Write out the lines of the listing below verbatim, everything from the line containing "Click the CELLO" down to the line containing "pyautogui.click(x=62, y=956)", with both of those lines included.

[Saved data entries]
↓

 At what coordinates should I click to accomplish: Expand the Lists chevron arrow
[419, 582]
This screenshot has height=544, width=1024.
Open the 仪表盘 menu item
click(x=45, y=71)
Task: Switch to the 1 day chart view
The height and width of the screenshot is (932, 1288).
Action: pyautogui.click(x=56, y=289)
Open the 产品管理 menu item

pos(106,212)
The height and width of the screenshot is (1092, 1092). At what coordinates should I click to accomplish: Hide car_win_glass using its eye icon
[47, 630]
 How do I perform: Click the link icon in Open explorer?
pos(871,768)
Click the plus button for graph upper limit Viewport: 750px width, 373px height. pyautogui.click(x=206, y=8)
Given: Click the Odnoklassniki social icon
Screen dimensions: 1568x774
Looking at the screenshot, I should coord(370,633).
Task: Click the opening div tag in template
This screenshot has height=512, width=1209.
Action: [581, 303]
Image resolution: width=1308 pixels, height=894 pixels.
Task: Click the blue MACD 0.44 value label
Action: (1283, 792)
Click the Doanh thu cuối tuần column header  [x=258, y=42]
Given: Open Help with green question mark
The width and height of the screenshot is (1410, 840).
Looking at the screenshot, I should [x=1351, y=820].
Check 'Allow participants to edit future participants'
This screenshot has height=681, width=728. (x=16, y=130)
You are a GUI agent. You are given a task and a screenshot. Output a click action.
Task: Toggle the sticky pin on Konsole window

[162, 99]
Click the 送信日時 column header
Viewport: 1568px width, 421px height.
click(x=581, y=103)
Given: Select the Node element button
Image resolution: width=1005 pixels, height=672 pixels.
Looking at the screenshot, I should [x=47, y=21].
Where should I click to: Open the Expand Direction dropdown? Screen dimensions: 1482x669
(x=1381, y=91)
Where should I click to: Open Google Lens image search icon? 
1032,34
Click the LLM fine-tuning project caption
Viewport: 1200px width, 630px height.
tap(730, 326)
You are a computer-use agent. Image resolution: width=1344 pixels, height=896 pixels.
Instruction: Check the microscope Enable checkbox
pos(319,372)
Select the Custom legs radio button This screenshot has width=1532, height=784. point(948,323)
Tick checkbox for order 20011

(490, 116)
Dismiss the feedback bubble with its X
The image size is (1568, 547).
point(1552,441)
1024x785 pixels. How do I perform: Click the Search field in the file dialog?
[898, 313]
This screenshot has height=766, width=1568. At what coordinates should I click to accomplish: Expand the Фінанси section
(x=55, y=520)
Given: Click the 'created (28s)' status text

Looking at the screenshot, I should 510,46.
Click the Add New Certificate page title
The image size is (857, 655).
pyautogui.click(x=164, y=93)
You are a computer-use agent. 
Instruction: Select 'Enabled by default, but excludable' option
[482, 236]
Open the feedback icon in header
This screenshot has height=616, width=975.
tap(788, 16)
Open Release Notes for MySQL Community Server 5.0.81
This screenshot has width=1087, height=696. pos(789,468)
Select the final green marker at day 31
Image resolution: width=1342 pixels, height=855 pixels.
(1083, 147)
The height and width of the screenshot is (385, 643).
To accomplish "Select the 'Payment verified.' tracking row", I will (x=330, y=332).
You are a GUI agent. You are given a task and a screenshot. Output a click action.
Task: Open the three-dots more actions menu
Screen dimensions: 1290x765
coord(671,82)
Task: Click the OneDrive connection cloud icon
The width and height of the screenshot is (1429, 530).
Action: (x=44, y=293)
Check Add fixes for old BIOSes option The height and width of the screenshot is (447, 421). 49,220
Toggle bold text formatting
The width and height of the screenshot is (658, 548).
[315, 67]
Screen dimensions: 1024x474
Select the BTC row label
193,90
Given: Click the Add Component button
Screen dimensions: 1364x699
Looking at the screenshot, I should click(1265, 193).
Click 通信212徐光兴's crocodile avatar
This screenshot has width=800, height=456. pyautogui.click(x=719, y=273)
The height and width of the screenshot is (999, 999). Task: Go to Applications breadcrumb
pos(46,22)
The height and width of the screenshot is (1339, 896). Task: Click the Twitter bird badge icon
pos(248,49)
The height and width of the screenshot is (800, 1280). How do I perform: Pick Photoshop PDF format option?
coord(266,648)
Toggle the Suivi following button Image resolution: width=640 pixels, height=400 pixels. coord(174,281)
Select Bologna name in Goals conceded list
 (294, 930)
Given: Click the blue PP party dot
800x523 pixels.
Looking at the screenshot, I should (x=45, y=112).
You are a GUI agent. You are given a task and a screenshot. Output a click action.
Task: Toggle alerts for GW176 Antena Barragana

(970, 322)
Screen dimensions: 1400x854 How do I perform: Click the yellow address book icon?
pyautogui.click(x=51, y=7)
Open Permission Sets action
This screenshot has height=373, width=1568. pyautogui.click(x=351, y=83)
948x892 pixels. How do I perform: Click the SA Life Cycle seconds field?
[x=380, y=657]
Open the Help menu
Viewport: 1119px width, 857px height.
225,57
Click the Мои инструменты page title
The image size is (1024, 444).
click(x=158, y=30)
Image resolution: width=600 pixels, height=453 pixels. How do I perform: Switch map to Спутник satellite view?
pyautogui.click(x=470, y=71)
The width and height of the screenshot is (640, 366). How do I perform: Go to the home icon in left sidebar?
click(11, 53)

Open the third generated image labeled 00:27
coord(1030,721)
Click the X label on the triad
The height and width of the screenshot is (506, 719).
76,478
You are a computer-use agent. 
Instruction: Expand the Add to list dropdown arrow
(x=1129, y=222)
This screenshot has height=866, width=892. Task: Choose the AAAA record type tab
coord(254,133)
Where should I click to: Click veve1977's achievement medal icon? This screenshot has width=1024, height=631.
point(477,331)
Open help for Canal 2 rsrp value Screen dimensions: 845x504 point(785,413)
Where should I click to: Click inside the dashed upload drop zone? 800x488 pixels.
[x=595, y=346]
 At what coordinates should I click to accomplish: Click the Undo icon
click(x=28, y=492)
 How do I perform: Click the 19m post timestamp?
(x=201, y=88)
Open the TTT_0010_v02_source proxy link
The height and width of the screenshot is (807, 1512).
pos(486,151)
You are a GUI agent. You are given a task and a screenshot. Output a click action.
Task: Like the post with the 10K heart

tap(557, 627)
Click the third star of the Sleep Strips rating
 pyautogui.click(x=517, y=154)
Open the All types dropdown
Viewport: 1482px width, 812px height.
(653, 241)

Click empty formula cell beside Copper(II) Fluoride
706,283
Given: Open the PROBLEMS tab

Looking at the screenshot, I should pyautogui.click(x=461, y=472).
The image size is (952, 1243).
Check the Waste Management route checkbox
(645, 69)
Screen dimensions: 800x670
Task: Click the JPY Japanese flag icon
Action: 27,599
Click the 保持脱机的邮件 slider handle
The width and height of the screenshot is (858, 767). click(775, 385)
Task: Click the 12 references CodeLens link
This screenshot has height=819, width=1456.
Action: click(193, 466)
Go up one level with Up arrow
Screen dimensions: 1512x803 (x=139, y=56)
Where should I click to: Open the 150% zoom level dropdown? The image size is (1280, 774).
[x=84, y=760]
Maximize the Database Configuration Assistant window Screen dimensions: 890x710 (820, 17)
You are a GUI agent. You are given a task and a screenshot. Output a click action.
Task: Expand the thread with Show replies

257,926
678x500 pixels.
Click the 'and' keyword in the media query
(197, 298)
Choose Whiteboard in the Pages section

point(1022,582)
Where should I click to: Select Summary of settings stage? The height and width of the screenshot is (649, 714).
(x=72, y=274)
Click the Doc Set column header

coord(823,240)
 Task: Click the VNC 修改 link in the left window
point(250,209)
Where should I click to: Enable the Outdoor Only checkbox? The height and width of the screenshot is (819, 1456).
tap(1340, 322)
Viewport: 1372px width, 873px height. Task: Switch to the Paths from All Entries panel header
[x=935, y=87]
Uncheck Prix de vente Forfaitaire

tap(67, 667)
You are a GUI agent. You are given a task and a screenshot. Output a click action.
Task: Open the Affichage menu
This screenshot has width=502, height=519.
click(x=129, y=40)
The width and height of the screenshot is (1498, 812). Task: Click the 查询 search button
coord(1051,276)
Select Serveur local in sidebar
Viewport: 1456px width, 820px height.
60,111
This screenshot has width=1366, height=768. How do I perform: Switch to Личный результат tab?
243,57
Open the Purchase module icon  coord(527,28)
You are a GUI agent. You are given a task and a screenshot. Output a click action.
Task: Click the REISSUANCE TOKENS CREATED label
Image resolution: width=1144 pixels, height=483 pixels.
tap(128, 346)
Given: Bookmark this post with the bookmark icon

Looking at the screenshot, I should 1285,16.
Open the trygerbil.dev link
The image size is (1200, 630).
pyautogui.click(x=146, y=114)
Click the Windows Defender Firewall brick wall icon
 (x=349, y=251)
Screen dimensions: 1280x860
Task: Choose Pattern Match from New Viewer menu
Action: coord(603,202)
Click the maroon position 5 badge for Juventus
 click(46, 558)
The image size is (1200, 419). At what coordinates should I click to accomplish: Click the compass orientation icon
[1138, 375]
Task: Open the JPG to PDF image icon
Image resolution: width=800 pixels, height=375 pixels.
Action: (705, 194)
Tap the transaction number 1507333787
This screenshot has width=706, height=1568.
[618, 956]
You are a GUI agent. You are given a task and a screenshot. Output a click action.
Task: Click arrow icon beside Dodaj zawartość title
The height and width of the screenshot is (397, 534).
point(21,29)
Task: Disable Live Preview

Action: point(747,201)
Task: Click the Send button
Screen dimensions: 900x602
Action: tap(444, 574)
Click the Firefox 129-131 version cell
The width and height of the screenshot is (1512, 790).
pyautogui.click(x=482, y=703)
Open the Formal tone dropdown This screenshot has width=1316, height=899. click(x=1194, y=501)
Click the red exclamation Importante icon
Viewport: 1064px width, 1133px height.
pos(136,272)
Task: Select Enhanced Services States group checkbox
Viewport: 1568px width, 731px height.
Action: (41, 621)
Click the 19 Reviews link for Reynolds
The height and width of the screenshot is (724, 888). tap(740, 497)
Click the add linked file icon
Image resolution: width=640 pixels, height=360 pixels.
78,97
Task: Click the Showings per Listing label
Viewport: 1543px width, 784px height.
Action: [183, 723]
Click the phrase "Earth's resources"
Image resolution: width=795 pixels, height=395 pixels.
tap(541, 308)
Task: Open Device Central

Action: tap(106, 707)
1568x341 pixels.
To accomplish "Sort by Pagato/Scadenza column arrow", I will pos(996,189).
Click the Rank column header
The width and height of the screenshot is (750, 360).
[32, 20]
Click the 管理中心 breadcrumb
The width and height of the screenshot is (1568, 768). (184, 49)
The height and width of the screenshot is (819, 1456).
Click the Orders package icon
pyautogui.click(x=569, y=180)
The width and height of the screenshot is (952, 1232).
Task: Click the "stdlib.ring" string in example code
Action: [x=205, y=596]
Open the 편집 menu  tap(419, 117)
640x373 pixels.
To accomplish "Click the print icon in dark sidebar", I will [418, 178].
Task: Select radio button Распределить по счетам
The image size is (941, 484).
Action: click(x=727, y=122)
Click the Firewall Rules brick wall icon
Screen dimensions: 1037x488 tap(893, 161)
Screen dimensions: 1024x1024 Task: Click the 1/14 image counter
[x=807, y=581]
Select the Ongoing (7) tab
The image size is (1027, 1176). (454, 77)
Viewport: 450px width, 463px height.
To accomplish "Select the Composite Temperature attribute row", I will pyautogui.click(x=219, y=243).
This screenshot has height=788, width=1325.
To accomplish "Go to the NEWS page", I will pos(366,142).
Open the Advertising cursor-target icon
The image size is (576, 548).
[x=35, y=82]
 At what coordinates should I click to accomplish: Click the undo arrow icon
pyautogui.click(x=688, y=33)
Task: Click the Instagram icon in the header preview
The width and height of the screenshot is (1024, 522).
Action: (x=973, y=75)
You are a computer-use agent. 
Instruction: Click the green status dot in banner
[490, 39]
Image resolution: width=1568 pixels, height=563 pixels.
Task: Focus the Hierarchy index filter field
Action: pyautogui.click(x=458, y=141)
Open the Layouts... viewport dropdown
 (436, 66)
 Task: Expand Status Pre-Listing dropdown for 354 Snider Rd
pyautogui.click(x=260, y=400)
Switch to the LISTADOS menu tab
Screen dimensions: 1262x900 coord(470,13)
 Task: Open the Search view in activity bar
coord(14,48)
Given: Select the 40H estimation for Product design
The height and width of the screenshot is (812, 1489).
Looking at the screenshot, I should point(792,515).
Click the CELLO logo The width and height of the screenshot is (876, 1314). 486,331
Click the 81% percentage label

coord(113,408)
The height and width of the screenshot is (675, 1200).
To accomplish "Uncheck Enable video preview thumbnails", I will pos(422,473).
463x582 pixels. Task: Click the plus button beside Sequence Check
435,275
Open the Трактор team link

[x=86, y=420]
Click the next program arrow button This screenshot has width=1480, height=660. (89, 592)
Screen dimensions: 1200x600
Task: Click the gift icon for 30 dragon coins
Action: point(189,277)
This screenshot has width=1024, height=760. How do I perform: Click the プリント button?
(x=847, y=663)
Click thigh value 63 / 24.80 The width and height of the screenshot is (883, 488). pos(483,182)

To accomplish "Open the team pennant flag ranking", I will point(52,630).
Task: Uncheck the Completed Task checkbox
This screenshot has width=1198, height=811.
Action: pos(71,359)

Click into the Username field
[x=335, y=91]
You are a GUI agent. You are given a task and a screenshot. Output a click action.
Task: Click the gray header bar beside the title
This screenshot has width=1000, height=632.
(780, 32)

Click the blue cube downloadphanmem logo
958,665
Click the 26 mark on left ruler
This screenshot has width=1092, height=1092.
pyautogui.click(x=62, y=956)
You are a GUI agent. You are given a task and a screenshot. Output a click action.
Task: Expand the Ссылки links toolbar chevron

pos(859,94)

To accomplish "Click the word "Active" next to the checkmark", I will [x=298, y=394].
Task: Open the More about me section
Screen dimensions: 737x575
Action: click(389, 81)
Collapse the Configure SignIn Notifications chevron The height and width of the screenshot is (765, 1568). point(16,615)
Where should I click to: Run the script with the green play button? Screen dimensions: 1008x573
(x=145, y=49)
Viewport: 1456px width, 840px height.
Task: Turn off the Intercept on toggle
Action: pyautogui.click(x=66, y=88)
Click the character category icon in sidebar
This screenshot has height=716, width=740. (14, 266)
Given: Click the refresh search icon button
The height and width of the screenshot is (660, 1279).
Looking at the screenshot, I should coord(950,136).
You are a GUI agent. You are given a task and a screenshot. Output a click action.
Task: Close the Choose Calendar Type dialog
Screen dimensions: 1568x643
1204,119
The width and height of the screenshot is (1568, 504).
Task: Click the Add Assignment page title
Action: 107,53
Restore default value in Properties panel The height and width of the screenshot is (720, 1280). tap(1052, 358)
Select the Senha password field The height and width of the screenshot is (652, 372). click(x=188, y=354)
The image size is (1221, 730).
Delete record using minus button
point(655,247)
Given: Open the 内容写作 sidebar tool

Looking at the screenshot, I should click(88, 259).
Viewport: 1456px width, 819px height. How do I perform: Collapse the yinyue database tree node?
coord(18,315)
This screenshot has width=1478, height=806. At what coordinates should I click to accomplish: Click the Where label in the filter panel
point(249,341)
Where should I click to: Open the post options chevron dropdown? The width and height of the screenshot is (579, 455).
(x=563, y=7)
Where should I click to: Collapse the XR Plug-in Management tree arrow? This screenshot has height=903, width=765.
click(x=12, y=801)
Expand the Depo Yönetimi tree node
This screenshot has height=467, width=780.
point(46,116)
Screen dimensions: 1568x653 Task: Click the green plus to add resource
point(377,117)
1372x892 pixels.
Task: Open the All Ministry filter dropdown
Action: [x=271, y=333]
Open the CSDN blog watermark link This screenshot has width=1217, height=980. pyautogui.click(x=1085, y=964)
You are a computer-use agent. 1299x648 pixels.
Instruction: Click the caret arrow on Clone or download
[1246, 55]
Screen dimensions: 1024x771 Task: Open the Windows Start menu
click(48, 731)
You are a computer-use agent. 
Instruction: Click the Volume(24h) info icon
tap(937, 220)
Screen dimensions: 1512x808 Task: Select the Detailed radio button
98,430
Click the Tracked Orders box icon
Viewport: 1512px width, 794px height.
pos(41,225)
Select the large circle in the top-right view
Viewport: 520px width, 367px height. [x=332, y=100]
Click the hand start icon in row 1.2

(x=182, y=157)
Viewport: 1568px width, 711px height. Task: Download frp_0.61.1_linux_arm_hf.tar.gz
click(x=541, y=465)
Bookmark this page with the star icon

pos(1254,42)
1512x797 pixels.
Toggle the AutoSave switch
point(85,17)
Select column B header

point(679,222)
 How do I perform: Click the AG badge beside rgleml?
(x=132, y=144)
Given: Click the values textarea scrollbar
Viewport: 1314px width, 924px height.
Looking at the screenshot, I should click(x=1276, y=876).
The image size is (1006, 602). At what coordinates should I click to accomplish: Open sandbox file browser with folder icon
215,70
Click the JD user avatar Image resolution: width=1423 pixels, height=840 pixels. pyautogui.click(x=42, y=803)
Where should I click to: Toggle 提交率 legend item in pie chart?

↑

> **Task result**:
Click the CELLO logo The width and height of the screenshot is (876, 1314). 486,331
Click the 81% percentage label

coord(113,408)
The height and width of the screenshot is (675, 1200).
To accomplish "Uncheck Enable video preview thumbnails", I will pos(422,473).
463x582 pixels. Task: Click the plus button beside Sequence Check
435,275
Open the Трактор team link

[x=86, y=420]
Click the next program arrow button This screenshot has width=1480, height=660. (89, 592)
Screen dimensions: 1200x600
Task: Click the gift icon for 30 dragon coins
Action: point(189,277)
This screenshot has width=1024, height=760. How do I perform: Click the プリント button?
(x=847, y=663)
Click thigh value 63 / 24.80 The width and height of the screenshot is (883, 488). pos(483,182)

To accomplish "Open the team pennant flag ranking", I will point(52,630).
Task: Uncheck the Completed Task checkbox
This screenshot has width=1198, height=811.
Action: pos(71,359)

Click into the Username field
[x=335, y=91]
You are a GUI agent. You are given a task and a screenshot. Output a click action.
Task: Click the gray header bar beside the title
This screenshot has width=1000, height=632.
(780, 32)

Click the blue cube downloadphanmem logo
958,665
Click the 26 mark on left ruler
This screenshot has width=1092, height=1092.
pyautogui.click(x=62, y=956)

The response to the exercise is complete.